Note: we have seen something similar in regards to PR TD applications, quite a few PRs issued a PR TD despite being in breach, but NOT the RC-1 coded version. It is as if IRCC (in the PR TD application context), and CBSA (in PoE examinations) is more or less giving some PRs considerable leeway, a chance to come, stay, settle in Canada, without giving them a definitive pass on their breach.
Meanwhile, much of the anecdotal reporting about this has been notoriously imprecise. In many of the scenarios discussed in the forum, it is not clear just what happened, what the extent of questioning was, or what level of decision-making there was. And yeah, that is also somewhat true here, in regards to
Macius. The difference, and a lot depends on it, is that Macius' report more specifically indicates that the 44(1) Report was in fact prepared. That distinguishes this scenario from those where a PR is waived through without a formal/official Residency Determination.
In short: the decision to allow entry is just that, an official decision to allow entry. If a 44(1) Report is prepared, the decision to set it aside is different, it depends on a formal/official Residency Determination, an adjudication of status (amply illustrated by the fact that a decision otherwise is the decision terminating PR status, unless there is a successful appeal).
Again, this is important because that decision is mostly binding. If the Report is set aside for H&C reasons, by the reviewing officer, the PR can then relatively safely proceed to make a PR card application without waiting to first spend 730 days in Canada. Most PRs in this situation would be wise to still wait some before proceeding to make the PR card application, waiting long enough to show they are actually settling and staying in Canada.

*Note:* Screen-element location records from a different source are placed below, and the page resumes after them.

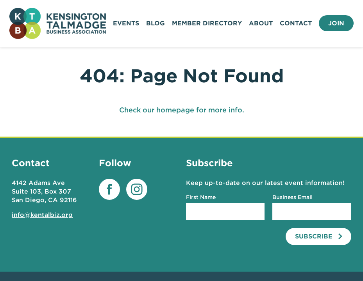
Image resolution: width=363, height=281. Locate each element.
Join (336, 23)
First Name (201, 197)
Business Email (292, 197)
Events (126, 23)
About (261, 23)
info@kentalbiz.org (42, 215)
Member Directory (207, 23)
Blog (155, 23)
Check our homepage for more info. (181, 110)
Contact (296, 23)
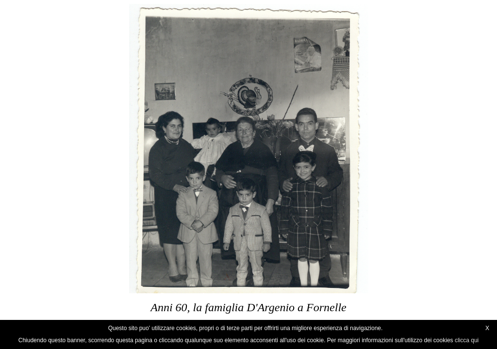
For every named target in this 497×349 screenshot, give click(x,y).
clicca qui (467, 340)
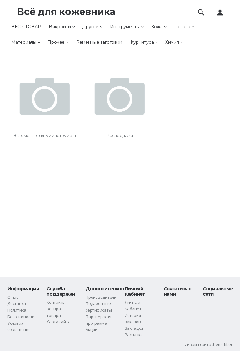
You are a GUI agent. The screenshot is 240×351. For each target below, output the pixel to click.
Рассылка (134, 335)
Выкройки (62, 26)
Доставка (17, 303)
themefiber (222, 344)
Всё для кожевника (66, 12)
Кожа (159, 26)
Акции (92, 329)
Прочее (58, 42)
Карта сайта (58, 321)
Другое (92, 26)
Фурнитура (143, 42)
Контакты (56, 302)
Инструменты (127, 26)
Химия (174, 42)
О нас (13, 297)
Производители (101, 297)
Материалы (25, 42)
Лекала (184, 26)
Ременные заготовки (99, 42)
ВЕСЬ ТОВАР (26, 26)
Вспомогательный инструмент (45, 135)
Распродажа (120, 135)
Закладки (134, 328)
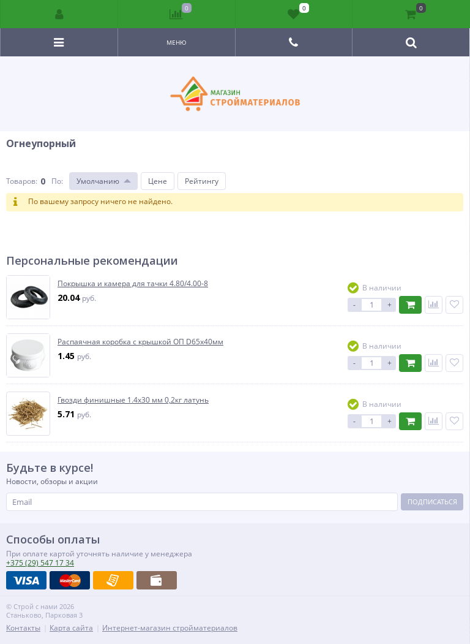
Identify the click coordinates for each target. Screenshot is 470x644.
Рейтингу (201, 181)
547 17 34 (40, 563)
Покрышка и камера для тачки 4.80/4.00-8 (133, 284)
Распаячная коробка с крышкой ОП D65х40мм (140, 342)
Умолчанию (97, 181)
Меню (176, 42)
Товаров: (21, 181)
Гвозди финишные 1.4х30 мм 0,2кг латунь (133, 400)
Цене (157, 181)
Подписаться (432, 501)
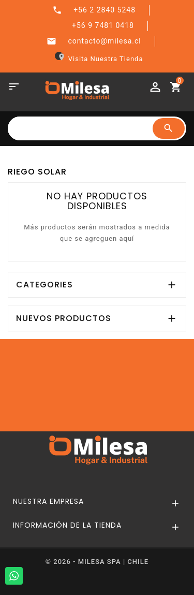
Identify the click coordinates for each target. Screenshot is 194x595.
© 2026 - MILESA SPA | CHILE (97, 561)
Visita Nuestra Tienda (99, 59)
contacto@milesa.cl (104, 41)
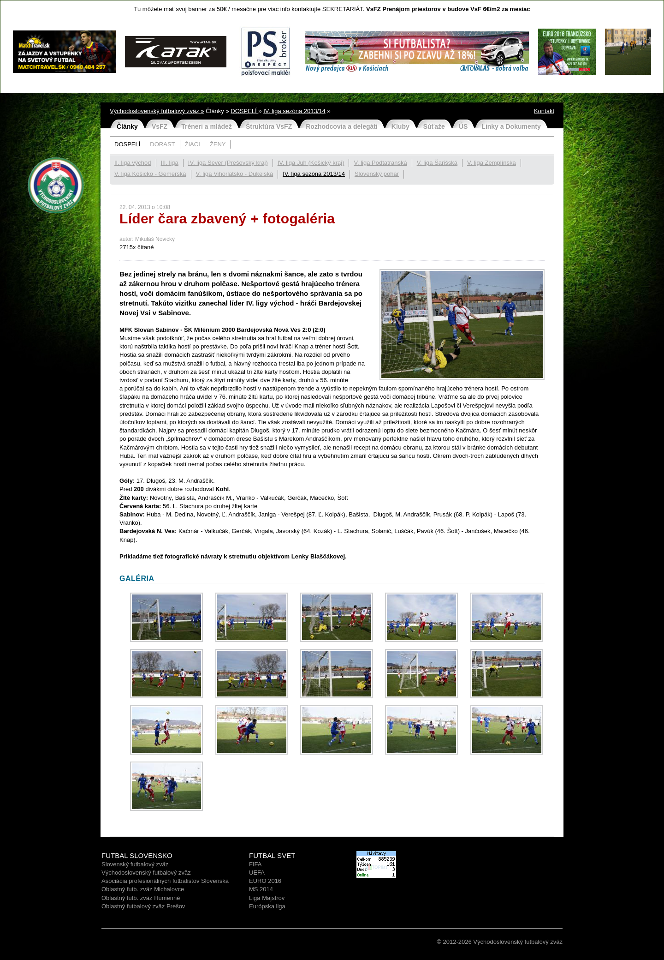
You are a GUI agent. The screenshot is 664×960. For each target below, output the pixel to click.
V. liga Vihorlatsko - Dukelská (234, 173)
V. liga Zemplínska (491, 162)
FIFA (255, 864)
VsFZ (159, 126)
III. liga (169, 162)
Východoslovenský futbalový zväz (146, 872)
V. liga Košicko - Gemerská (150, 173)
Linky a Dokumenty (510, 126)
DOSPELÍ (244, 111)
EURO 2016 (265, 880)
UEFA (257, 872)
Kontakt (544, 111)
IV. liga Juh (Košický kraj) (311, 162)
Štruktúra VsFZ (269, 126)
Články (127, 126)
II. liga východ (132, 162)
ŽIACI (192, 144)
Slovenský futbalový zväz (134, 864)
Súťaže (434, 126)
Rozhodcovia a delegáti (342, 126)
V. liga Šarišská (437, 162)
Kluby (400, 126)
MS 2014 (261, 889)
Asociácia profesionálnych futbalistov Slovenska (165, 880)
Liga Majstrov (267, 897)
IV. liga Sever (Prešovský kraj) (228, 162)
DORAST (162, 144)
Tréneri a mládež (206, 126)
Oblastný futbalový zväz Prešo (141, 906)
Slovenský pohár (377, 173)
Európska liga (267, 906)
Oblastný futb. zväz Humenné (140, 897)
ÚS (463, 126)
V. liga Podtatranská (380, 162)
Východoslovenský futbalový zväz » (157, 111)
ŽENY (218, 144)
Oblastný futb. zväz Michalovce (142, 889)
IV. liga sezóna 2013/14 (294, 111)
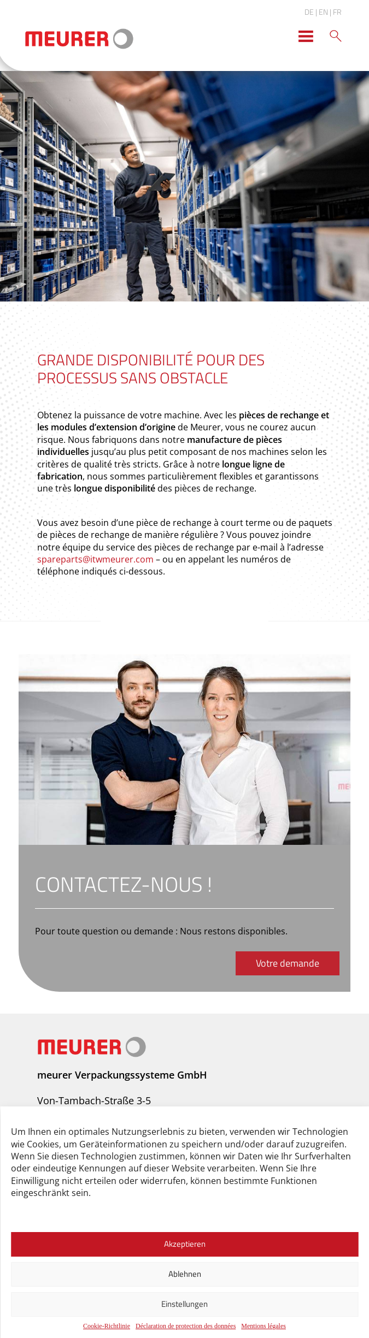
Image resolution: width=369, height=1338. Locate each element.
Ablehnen (184, 1274)
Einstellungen (184, 1304)
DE (309, 11)
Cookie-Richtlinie (106, 1326)
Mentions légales (263, 1326)
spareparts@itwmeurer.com (95, 559)
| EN (321, 11)
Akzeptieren (185, 1244)
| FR (336, 11)
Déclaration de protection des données (186, 1326)
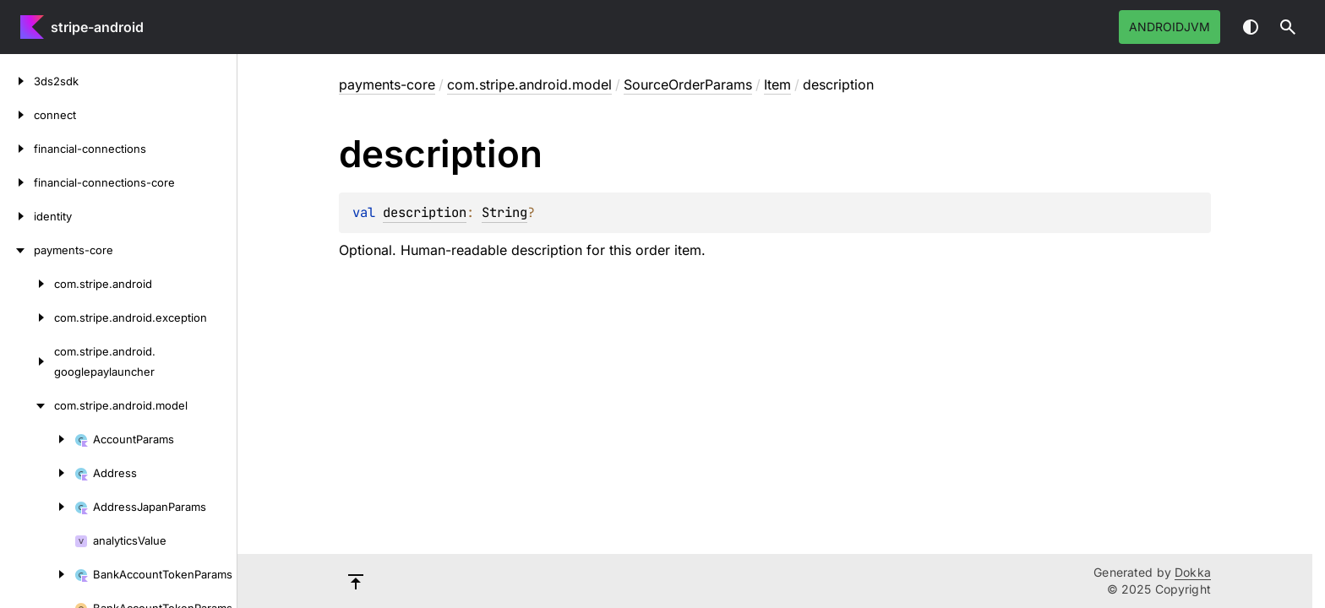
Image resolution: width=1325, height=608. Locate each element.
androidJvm (1169, 26)
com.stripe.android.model (529, 84)
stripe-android (97, 27)
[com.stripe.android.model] (27, 405)
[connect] (17, 115)
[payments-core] (17, 250)
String (504, 212)
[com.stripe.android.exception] (27, 317)
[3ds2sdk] (17, 81)
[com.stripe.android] (27, 284)
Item (777, 84)
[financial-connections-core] (17, 182)
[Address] (37, 473)
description (424, 212)
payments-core (387, 84)
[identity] (17, 216)
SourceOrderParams (688, 84)
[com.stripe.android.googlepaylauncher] (27, 361)
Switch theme (1251, 27)
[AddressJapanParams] (37, 507)
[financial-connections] (17, 149)
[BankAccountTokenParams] (37, 574)
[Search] (1288, 27)
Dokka (1193, 572)
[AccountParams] (37, 439)
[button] (1288, 27)
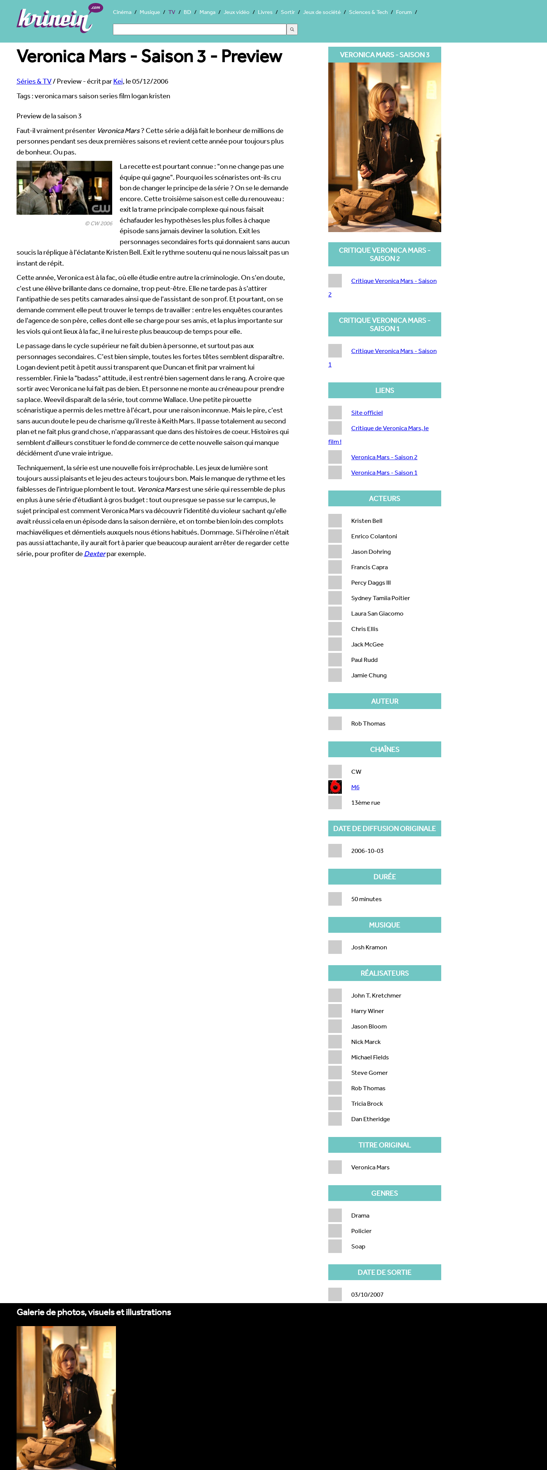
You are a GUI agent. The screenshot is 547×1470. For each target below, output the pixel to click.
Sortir (288, 11)
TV (171, 11)
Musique (150, 11)
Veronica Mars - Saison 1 (384, 472)
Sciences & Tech (368, 11)
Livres (265, 11)
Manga (207, 11)
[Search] (199, 29)
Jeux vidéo (237, 11)
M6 (355, 787)
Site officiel (367, 412)
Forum (404, 11)
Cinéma (122, 11)
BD (187, 11)
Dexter (94, 553)
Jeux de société (322, 11)
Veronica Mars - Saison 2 (384, 457)
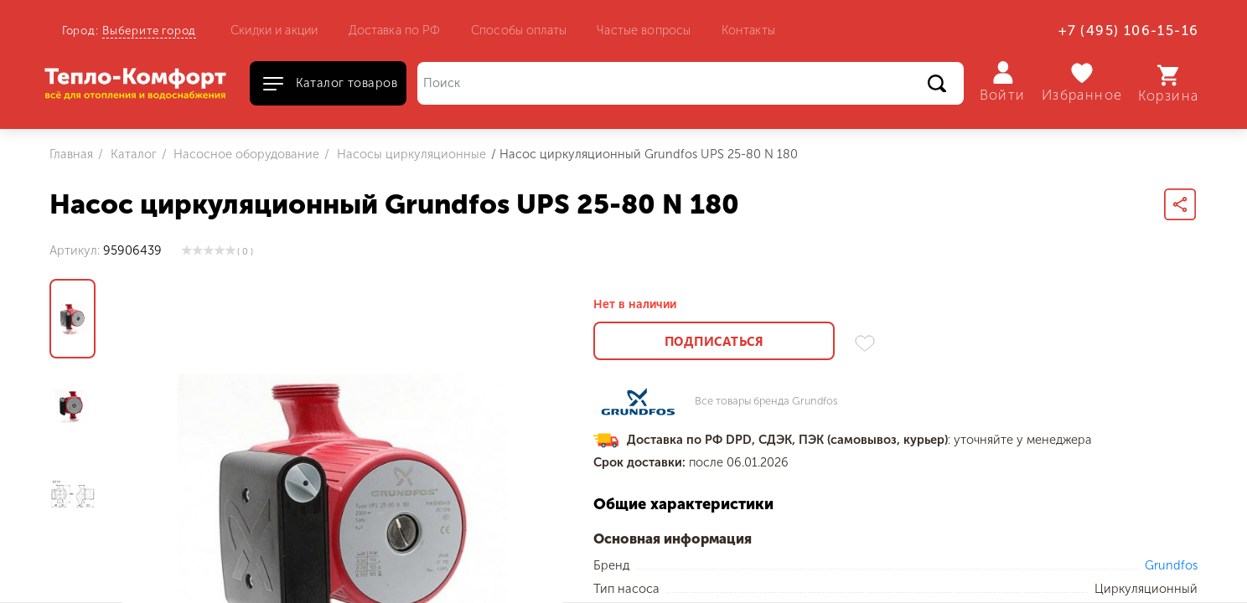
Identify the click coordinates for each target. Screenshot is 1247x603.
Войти (1003, 82)
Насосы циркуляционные (410, 154)
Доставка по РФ (395, 30)
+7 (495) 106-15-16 (1128, 31)
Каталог (132, 154)
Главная (71, 154)
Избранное (1082, 82)
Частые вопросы (644, 30)
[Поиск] (690, 83)
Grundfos (1171, 565)
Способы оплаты (519, 30)
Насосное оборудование (244, 154)
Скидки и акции (274, 30)
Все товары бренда (766, 401)
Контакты (748, 30)
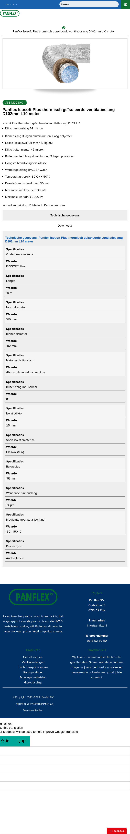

Bringing this back round to
Macius. Who appears to have not waited much at all to make the PR card application (arrived Jan 2022 and made PR card application "
01.Feb.2022"). We do not have nearly enough information to fully digest what has been happening, but it appears IRCC still had enough concerns that the PR card application encountered some kind of non-routine processing, so instead of a decision within three to five months it was at least NINE months.
My sense is a real lot could depend on the strength of the H&C case, including an explanation for the more recent absence.